In this second part of module two, you will watch a video illuminating how early childhood educators plan, implement, and respond to children in practice. Implementing structures that support early childhood educators as professionals is critical to implementing these practices. 

As you watch the video, notice the relationships between educators and their collective practice of reflection. 

  • How do you imagine they got here? 
  • What sorts of structures, supports, and schedules support early childhood educators to enact anti-bias pedagogies?

Watch the Video "Reflecting on Anti-Bias Education in Action: The Early Years"(Efe McKinney, 2021; 48 minutes run time)

Reference

Efe McKinney, F. (2021). Reflecting on Anti-Bias Education in Action: The Early Years. [Film]. Brave Sprout Productions. https://www.antibiasleadersece.com/the-film-reflecting-on-anti-bias-education-in-action/

Taking Action

The film is accompanied by a facilitator guide book (LeeKeenan, D., & Nimmo, J., 2021). It includes reflective questions to support you in reflecting and processing aspects of the film and considering how you can move toward action.

Spend time responding to these questions:

  • What values and images of the child do you see at play in the film? How do these align with your own and of those of your community?
  • What are the strategies teachers in the film use to support anti-bias education?
  • What enabled these teachers to take on this type of curriculum? What might the teachers need to have done before they started?
  • How would you involve families in anti-bias work? How would you approach their questions, concerns, and support?
  • What would you do differently in your classroom and program? What challenges might you face?
  • How might your intersecting social identities (e.g., race, gender, language) influence this work?
  • How is anti-bias education integrated into the daily routines, environment and curriculum in the film?
  • What resonates with you in each vignette? What causes discomfort? What do these feelings say about you as an educator?

Reference

LeeKeenan, D., & Nimmo, J. (2021). Facilitator and viewer guidebook: Reflecting on anti-bias education in action: The early years (Version 3). Anti-Bias Leaders in Early Childhood Education.  https://www.antibiasleadersece.com/wp-content/uploads/2021/05/EX_ABE_Guidebook_v3.pdf

Reflecting on identity, diversity, and justice

Read the article "History in the Making: Embedding Historical Learning in the Early Years"(Cho & Gill, 2024), and revisit your notes from Challenging Racist "British Columbia": 150 Years and Counting (2021). Reviewing your notes, consider how they relate to Jamie Cho and Ninderjit Gill’s History in the Making: Embedding Historical Learning in the Early Years (2024).

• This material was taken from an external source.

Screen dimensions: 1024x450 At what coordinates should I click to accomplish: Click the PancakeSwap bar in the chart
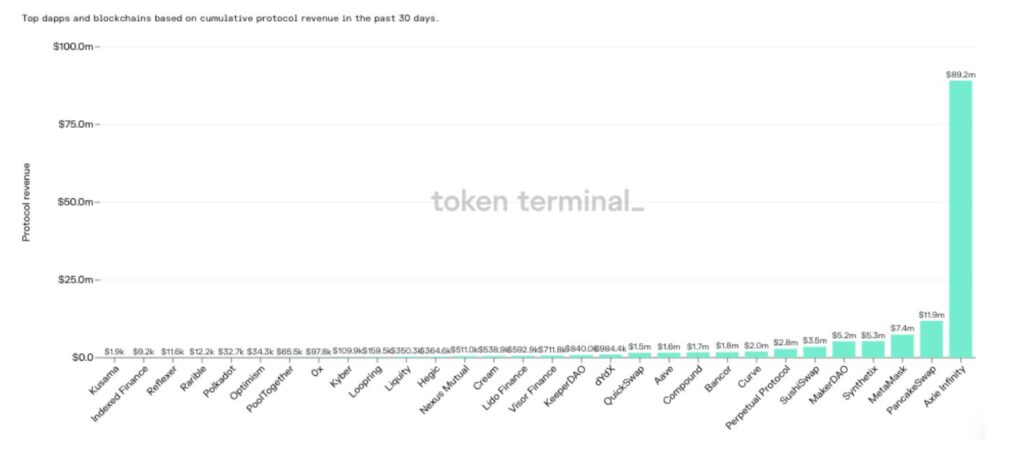[931, 339]
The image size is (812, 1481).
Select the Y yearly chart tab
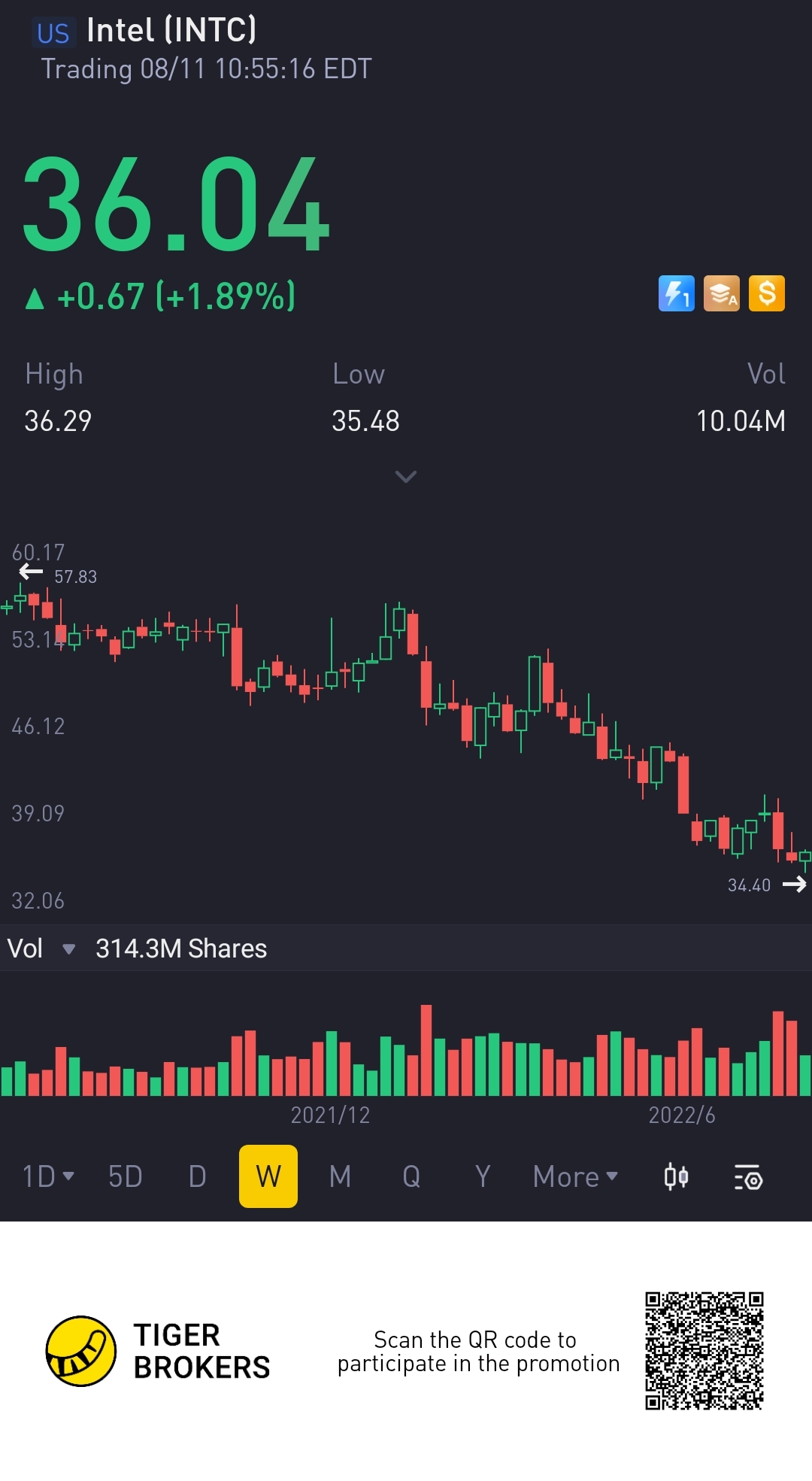[x=483, y=1177]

After engaging in the reading and looking back on your notes, reflect on a place in your practice where you can intentionally engage with ideas of identity, diversity, and justice and take action.

In the article "History in the Making: Embedding Historical Learning in the Early Years"(Cho & Gill, 2024), the educators reflect on a conversation that emerged while a child drew. This was not a planned lesson; instead, it was a way of responding to a moment pedagogically, from an anti-bias pedagogy. The educator used the opportunity to discuss race and to bring marginalized histories into the conversation.

In her book, WAYI WAH! Indigenous Pedagogies: An Act for Reconciliation and Anti-Racist Education (2022), educator, philosopher, and Two-Spirited member of the Kitsumkalum First Nation, Jo Chrona, offers reflective questions that might help you consider this more deeply.

In her chapter called “Yes, You Have a Role,” Jo Chrona (2022) asks:

  • What are the stories you are telling about how this country came to be?
  • What are the stories you tell about your place in this country?
  • What are the transformational stories you will tell about your role in Reconciliation through education? (p. 51)

Select one of the above questions and articulate how you will take action. This might involve: selected children’s literature and an intentional action (having children’s books on the shelf written by Indigenous authors does not demonstrate anti-bias, you need to actively engage and mediate the intended learning); a conversation into a living inquiry about something you learned from Challenging Racist "British Columbia": 150 Years and Counting (2021); inviting in a guest speaker or planning a field trip; or a professional development opportunity for your team. (If you intend to use children’s literature, you must evaluate the resource for its authenticity in representing First Nations, Inuit, or Métis Peoples). 

The Authentic First Peoples Resources for Use in K-9 Classrooms (2021) offers an evaluation tool on page 179. 

Remember that as a child care manager and leader, you are a role model. Prentis Hemphill cautions that “Perfectionism is a commitment to habitual self-doubt” (brown, 2021, p.18). The goal is not perfection, but rather, to commit yourself to a process.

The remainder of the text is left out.